26. Глава 25



– Нет! – из груди, из самой души рвётся крик боли от сказанных мужем слов. – Не делай этого, Лев! Прошу!

Одна секунда, несколько мгновений, и слёзы уже брызгают из глаз, ручьями стекая по щекам.

Он не может этого сделать, не посмеет!

Верю, что всё наигранно, неправда! Иллюзия, ложь!

Он уберёт пистолет обратно за пазуху и откажется следовать дикому приказу Дмитрия.

Но все мои ожидания разносятся вдребезги.

Вавилов не делает этого. Всё также твёрдо стоит на ногах, держа оружие в руках.

Медлит.

Чем я и пользуюсь, пытаясь вырваться из цепких объятий Дмитрия.

Не обращаю внимание на ладони на талии, которыми он обнимает меня. Не раздумывая, несусь вперёд. Чтобы спасти своего мальчика. Своего милого сына, которого с таким нетерпением ждала.

Девять месяцев болей, безграничной любви. Убивающие слова врача, что он может не выжить.

Я терпела слишком многое, чтобы взять и потерять его в один миг!

И даже жесткая хватка длинных пальцев на запястье не останавливает меня.

Никто! Никто не посмеет отобрать у меня того, кого я люблю!

Рыдаю, кричу и пытаюсь вылезти из кокона рук, которые обхватывают всё тело.

Отбиваюсь, бью по ладоням, но не отвожу с него взгляда.

С человека, который хочет лишить меня самого дорогого.

– Лев, прошу, не делай этого! – единственный крик отчаянья, вырвавшийся из горла, когда Романов позади не даёт мне двигаться. – Ты не можешь так поступить со мной!

Очередной поток слёз выступает из глаз. В груди всё горит от обиды, страха и ужаса.

Я ему доверяла. Верила. А он обманывал меня всё это время. Скрывал, что Дмитрий жив, и сейчас всё так же выполняет его приказ – убить моего ребёнка.

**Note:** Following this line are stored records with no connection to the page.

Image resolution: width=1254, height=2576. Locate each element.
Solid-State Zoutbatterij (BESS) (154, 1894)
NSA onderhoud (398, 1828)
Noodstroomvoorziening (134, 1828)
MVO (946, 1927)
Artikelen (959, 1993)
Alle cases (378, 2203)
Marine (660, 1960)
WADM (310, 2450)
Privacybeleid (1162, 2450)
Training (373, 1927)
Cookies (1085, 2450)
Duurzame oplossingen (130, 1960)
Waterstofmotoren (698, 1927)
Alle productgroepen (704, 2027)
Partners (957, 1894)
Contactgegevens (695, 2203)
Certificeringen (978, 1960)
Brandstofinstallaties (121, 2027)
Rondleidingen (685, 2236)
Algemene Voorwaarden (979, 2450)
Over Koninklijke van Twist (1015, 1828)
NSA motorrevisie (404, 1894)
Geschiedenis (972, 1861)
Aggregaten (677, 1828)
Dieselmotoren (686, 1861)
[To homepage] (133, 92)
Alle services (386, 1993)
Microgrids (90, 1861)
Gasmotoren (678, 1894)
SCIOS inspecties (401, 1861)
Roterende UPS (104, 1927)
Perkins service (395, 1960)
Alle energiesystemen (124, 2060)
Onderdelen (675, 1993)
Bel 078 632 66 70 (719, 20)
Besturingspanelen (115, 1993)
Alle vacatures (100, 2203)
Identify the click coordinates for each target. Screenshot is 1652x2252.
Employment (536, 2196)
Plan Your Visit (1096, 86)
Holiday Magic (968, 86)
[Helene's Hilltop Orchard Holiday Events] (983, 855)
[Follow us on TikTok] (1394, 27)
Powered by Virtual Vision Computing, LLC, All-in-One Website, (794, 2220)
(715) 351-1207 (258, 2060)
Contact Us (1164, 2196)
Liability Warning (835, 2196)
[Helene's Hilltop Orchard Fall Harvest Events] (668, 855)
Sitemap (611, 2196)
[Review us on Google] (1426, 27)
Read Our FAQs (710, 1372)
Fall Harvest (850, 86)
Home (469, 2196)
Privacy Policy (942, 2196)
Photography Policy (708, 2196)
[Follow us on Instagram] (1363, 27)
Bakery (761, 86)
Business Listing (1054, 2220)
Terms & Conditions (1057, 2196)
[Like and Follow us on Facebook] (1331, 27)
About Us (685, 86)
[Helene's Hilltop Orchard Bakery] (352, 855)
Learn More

Которого он всё это время защищал!

А сейчас просто медлит. Смотрит на кричащего на столе ребёнка, наставив на него оружие. Сомневается, но твёрдо держит пистолет, вот-вот собираясь выстрелить.

И убить не одного человека. Как минимум двух.

Если моего сына не станет… Не выдержу. Погибну следом.

Мне никто не важен в этой жизни. Только он – мой маленький, но яркий лучик света, ради которого существую последний год.

Руки опускались. Но каждый раз, когда ладони трогали живот, я чувствовала – вот оно, то, ради чего я живу.

Ощущала присутствие ребёнка, которого так хотела. И жила. Ради него, не себя.

И сейчас… Не собираюсь так легко потерять его.

Плечи горят от той боли, что причиняет мужчина, заводя мои руки назад. Слышится резкий треск ткани, но мне плевать. Хоть голой, без рубашки, но спасу его!

Но всё снова идёт не так, как я хочу. 

Внезапный удар заставляет потерять равновесие. Полететь вниз, взмывая волосами в воздухе, и посмотреть вперёд, не видя происходящего из-за застилающей глаза влаги. А через секунду упасть голыми коленями на пол, разбивая их в кровь.

Не обращаю никакого внимания на острую боль и пытаюсь встать. Чужие руки крепко держат мои запястья за спиной и следом прижимают к полу, не давая подняться.

– Отпусти! – дрожащий голос срывается, распространяется по всему помещению отчаянным криком, который, казалось, никогда бы не вырвался наружу.

Предпринимаю ещё одну попытку встать, но не выходит. Мужчина заламывает руки назад и дёргает на себя.

Заставляет поднять мутный взгляд вперёд. Посмотреть на обувь Вавилова и снова расплакаться.

– Я не хотел, чтобы ты это видела, любимая, – человек, которого сейчас ненавижу больше всего, не даёт никакой возможности выбраться. Возвышается надо мной, лишая малейшего движения.

И делает это таким… Любящим тоном. Будто обожает, не чает во мне души. И абсолютно уверен, что это – нормально.

Но его тон в секунду меняется. Становится холодным. Беспощадным.